Les conservateurs ne sont toujours pas dans la course. Selon M. Léger, une percée conservatrice est envisageable seulement si le PC monte à 20 %. «Encore là, c'est un peu comme la Formule 1. Cela prend un bon pilote, dans la bonne écurie, la bonne année», illustre M. Léger en soulignant que les terreaux fertiles se résument aux comtés de Brome-Missisquoi (en Estrie), de Lotbinière et de Louis-Saint-Laurent (sur la rive sud de Québec).
L'épouvantail ne fait pas peur
À la lumière du sondage, les publicités négatives libérales martelant qu'un vote pour le Bloc équivaut à livrer le Québec à Stephen Harper sont un échec sur toute la ligne. Les Québécois pensent même, dans une proportion de 62 %, qu'il est avantageux pour le Québec que le Bloc québécois détienne la balance du pouvoir d'un gouvernement minoritaire conservateur. Soulignons que cette opinion est partagée par 43 % des électeurs libéraux et 83 % des bloquistes.

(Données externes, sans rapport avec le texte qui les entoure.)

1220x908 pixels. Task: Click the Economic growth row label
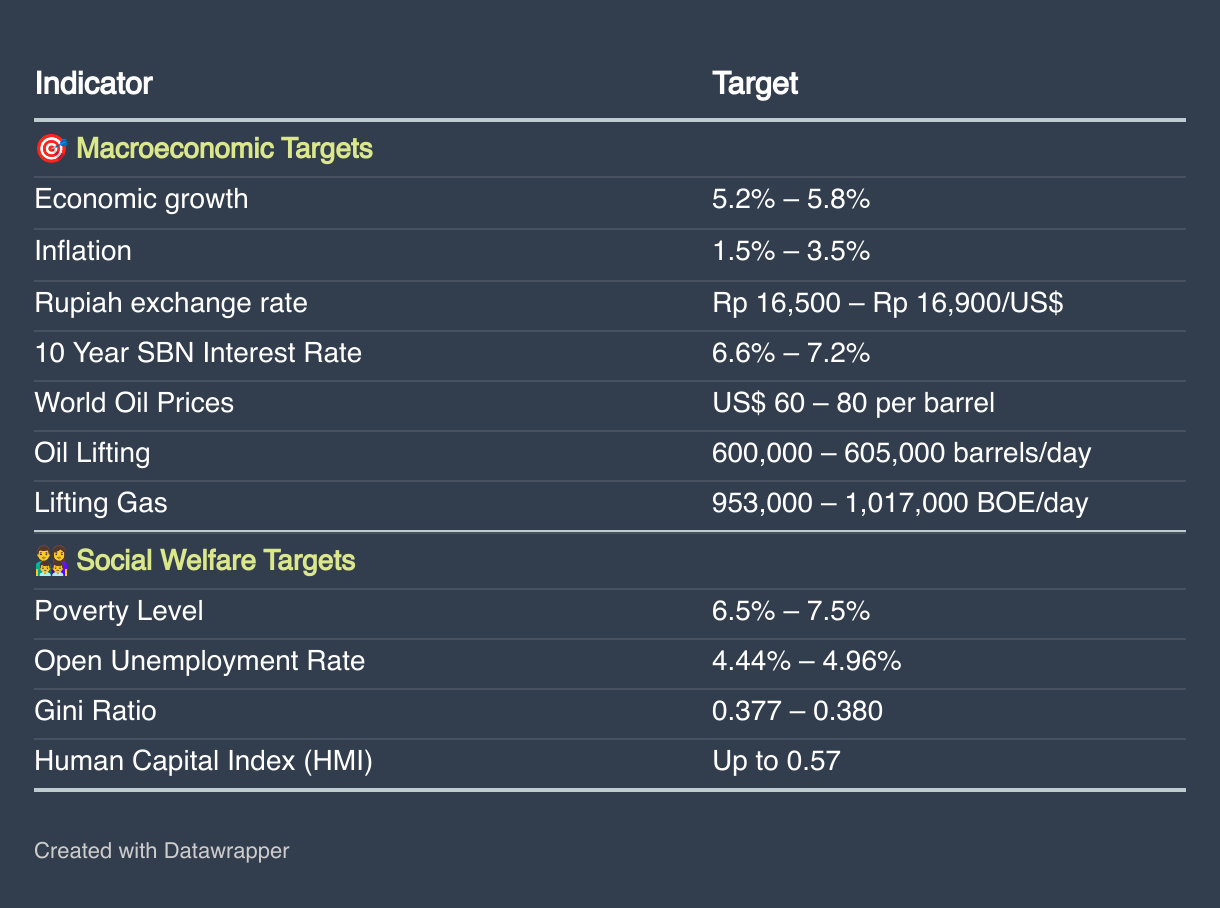tap(141, 199)
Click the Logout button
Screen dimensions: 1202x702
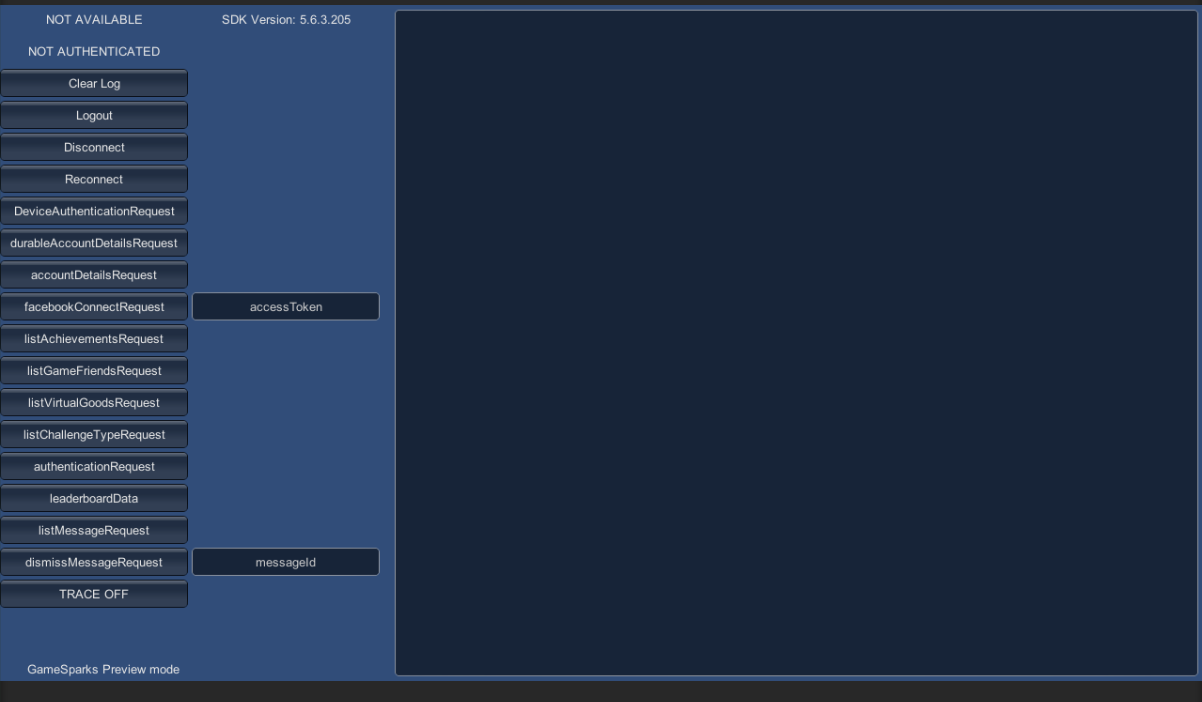[x=95, y=115]
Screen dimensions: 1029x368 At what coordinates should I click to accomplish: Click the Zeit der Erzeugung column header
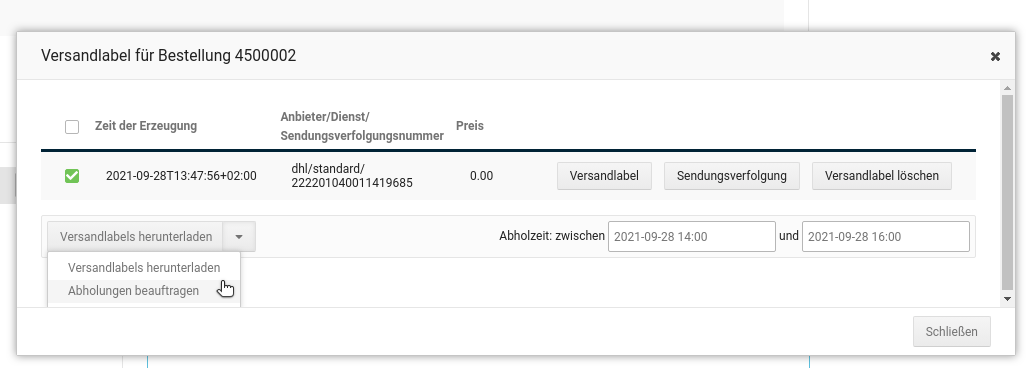pos(146,126)
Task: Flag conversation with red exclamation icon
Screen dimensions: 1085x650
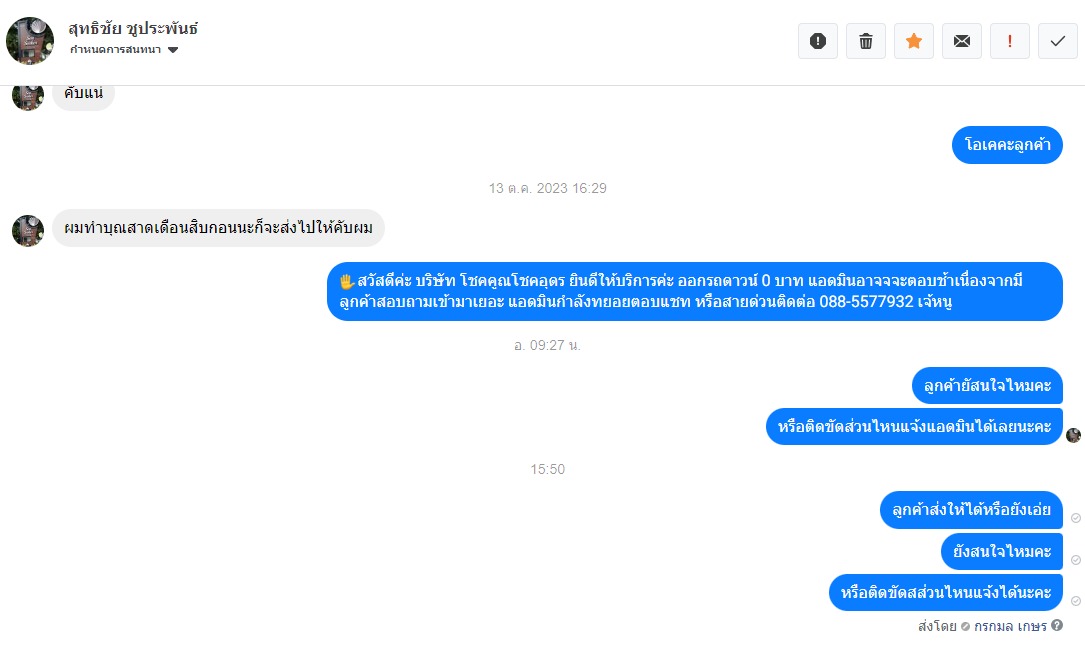Action: (1010, 41)
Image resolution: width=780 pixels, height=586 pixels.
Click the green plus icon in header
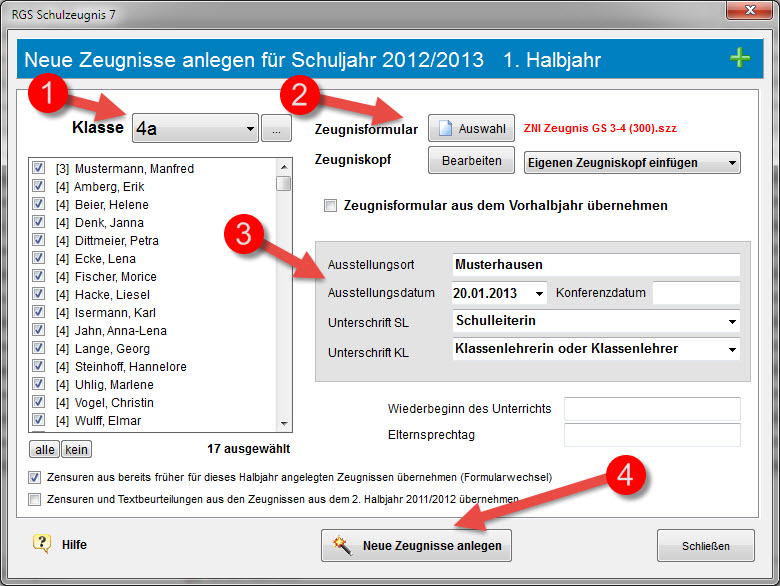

Ces résultats étonnent le président de la firme de sondage, qui souligne que les citoyens craignent habituellement un «Parlement à l'italienne, c'est-à-dire le bordel à Ottawa». «Aujourd'hui, c'est plutôt l'inverse. Gilles Duceppe a réussi à les convaincre qu'un gouvernement minoritaire, ce n'est pas catastrophique, que cela donne du poids au Québec par l'intermédiaire du Bloc québécois. C'est une grande réussite de Gilles Duceppe pendant la campagne», commente M. Léger.
Près des deux tiers des répondants pensent que le prochain gouvernement sera minoritaire. Un peu plus de la moitié d'entre eux croient qu'il sera libéral et l'autre moitié, conservateur.
Les tentatives répétées de démoniser Stephen Harper, en le présentant comme un extrémiste de droite sur les questions sociales comme l'avortement ou le mariage gai, n'ont pas trouvé d'écho auprès de l'électorat. Les Québécois ne craignent pas les positions conservatrices à l'égard des droits des femmes (47 % ne s'en inquiètent pas, contre 42 %) et des homosexuels (52 % ne sont pas inquiets, contre 39 %). Les électeurs se préoccupent cependant un peu plus de la capacité du PC à atteindre l'équilibre budgétaire (50 %) et à améliorer le système de santé (49 %).
La crédibilité de Stephen Harper lui-même en sort indemne. Si cela se trouve, 28 % des Québécois apprécient davantage le chef conservateur alors que seulement 9 % en ont une moins bonne opinion qu'au début de la campagne. L'opinion reste inchangée pour 56 % des électeurs. «La campagne de peur des libéraux a été un échec. D'une part, les gens ont une meilleure opinion de Stephen Harper et, d'autre part, les libéraux l'ont démonisé avant le débat des chefs. Il y est apparu comme quelqu'un de raisonnable, de modéré. Le calcul n'a pas eu son effet», souligne Jean-Marc Léger.
Le vote se cristallise
S'il a peu influencé les intentions de vote, le débat aura au moins permis aux électeurs de confirmer leur choix. Contrairement à ce qui était le cas au début de la campagne, le vote semble de moins en moins volatil: 63 % des électeurs affirment que leur choix est définitif, alors que cette proportion n'était que de 54 % dans le sondage du 20 mai. Bien que le vote libéral se soit raffermi (61 % disent que leur choix est définitif), les bloquistes récoltent encore la plus grande proportion d'électeurs décidés, soit 71 %.
«On arrive près des résultats normaux. Les gens attendaient le débat des chefs; maintenant, cela se solidifie», note Jean-Marc Léger, précisant que le principal défi du Bloc demeure la sortie de vote, son électorat, généralement plus jeune, ayant moins tendance à se rendre aux urnes. La date du 28 juin, en plein été, longtemps après la fin des cours, coincée entre la Saint-Jean-Baptiste et le 1er juillet, n'aide pas.
Dans l'ensemble, la firme de sondage prévoit un taux de participation de 67 %, un peu plus du taux de 64 % observé en 2000, le plus bas dans l'histoire.
Le sondage a été effectué du 15 au 16 juin auprès de 1000 répondants. Il comporte une marge d'erreur de plus ou moins 3,1 %, 19 fois sur 20.